When they did go, George’s job was to carry the wicker trap while his father took the cage. The trap was basic but effective, using nothing more complex than a morsel of food, a wooden stick and a length of twine. Once the trap was set, they drew some distance away and lay down in the rough rye grass, low on their bellies, the man’s hand on the boy’s back to remind him to stay down. Soon enough, the tiny bird in the cage placed next to the trap would start to trill, simply glad to be out under the huge sky, or so George had always imagined.
“You wait now,” his father would say under his breath, his lips hardly moving. “You’ll see ‘em come now he’s singing.”
In twos and threes they soon arrived, homing haphazardly in towards the trap, and the hand on George’s back would press down a little harder. A ‘decent haul’ was a pair; a ‘fine day’s catching’ was three or four birds, and once the catch on the trap was safely closed they would eat the mutton pies they had bought on the way in quiet celebration, throwing crumbs of pastry to the new captives.
The birds were chiefly for selling along with the cages, but in those days George’s father was fond of a pint at the Southgate Arms, which he preferred to its more boisterous neighbour, the Rosemary Branch. The Southgate held songbird competitions early on Saturday evenings, with money prizes given for the best singers. Further east, the weavers of Spitalfields had traditionally played their birds in a betting game with a candle. Two birds faced each other over the lit tallow and whichever bird jerked the most in the time it took until the flame stuttered out was the victor.
In Hoxton, they preferred their birds to sing, and it was the cock bird that possessed the finest voice. On the marsh visits that saw them catch a male, the brightly-daubed chaffinch or the linnet with his proud cap and breast of scarlet, George would get a ha’penny for sweets as a reward. For him, the twilight journeys home to Hoxton on such days, one hand in his father’s, the other turning over his new coin, seemed the apogee of excitement; his fear of the darkening city heightening his anticipation of reaching the sweet shop and its warm, sherbet-dusted air.

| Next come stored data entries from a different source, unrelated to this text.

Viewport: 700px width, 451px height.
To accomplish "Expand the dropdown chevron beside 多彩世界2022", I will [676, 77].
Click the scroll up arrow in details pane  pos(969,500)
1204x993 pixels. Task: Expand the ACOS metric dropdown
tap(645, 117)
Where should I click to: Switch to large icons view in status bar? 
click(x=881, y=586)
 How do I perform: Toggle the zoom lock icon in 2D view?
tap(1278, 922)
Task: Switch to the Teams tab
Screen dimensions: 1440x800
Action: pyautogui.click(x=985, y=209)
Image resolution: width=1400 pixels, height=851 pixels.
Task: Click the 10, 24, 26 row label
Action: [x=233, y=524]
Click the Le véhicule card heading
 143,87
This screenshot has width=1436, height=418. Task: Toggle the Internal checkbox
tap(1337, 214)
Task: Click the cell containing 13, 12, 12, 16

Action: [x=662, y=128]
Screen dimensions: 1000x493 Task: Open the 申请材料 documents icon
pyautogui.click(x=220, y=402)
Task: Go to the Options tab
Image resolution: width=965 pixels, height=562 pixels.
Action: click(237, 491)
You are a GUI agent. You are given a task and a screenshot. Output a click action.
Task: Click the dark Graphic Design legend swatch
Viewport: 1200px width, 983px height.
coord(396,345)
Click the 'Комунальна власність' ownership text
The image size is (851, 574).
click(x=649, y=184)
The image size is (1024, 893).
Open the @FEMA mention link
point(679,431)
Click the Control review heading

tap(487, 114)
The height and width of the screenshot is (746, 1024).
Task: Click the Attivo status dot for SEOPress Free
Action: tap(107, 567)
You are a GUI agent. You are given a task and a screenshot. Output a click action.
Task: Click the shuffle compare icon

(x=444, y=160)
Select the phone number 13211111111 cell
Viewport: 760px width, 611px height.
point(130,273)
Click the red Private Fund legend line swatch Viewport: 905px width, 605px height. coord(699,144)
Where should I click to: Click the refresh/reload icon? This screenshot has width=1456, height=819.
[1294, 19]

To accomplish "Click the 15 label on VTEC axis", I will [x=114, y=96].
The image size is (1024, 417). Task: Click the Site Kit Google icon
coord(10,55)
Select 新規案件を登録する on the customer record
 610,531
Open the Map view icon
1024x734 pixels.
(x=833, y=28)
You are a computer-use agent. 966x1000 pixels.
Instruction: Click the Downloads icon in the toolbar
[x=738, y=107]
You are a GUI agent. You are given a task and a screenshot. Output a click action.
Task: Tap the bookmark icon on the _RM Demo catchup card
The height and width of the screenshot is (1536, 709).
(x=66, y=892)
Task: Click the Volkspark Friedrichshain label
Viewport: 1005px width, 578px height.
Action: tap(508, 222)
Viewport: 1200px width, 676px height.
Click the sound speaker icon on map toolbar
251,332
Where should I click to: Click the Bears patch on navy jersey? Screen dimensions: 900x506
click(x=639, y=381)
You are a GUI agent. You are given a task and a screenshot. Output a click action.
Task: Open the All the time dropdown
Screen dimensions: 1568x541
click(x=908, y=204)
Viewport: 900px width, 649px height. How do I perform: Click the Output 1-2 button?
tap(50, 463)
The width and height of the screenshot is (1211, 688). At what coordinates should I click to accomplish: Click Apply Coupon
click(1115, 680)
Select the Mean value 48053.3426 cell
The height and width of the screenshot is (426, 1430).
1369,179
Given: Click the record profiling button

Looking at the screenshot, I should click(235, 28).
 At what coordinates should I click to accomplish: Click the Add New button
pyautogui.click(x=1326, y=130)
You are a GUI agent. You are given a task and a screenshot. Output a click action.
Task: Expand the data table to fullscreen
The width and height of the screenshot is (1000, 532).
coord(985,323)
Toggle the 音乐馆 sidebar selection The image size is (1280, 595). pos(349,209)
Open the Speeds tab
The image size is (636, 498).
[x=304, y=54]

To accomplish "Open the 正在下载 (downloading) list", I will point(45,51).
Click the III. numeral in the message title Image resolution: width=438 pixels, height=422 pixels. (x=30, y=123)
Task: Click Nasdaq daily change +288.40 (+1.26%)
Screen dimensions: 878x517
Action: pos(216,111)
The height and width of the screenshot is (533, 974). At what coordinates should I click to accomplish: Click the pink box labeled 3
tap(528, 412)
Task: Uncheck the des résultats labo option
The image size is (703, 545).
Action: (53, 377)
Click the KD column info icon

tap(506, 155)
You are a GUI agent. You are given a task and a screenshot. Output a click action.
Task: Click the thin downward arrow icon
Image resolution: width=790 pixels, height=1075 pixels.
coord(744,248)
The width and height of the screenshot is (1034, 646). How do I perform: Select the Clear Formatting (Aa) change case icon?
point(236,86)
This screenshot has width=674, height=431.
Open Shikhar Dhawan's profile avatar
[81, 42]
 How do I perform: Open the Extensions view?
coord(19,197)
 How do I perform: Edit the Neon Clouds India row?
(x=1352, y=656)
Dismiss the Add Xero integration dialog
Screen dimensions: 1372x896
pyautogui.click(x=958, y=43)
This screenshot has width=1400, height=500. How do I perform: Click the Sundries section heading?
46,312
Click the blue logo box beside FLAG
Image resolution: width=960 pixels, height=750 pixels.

The whole family would go down to the pub for the songbird contest, even Cissy, who still tottered unsteadily on tiny feet then. George would ask to carry the cage, like a conjuror’s prop with a black cloth draped over it, so that the bird might sleep instead of being disturbed by the crowds in the pub.
“We don’t want ‘im all sung out before his time, do we?” his father would ask.
George was the one who could write his letters best and so he would spell out their name in large script on a piece of cardboard and his mother would pin it to the cage. Nevertheless, once they had taken up their usual position close to the high windows in the pub, George would never shift his gaze from the cage, mindful of rogues who might swap their bird for an inferior singer.
These days it felt like a lifetime since his father had gone to the pub for anything. George had left school and now worked at Carlisle & Clegg’s Printworks, while his father remained almost constantly in their two rooms backing onto the canal, painstakingly fashioning his birdcages out of slender strips of metal. His hands were stiffer and slower than they had been, but of the half-dozen younger birdcage makers working out of Hoxton’s streets, none was as skilful as him. He could manipulate and shape the bands of metal into miniature aviaries as if he was twisting ribbons, though the finished cages were as sturdy as they appeared delicate.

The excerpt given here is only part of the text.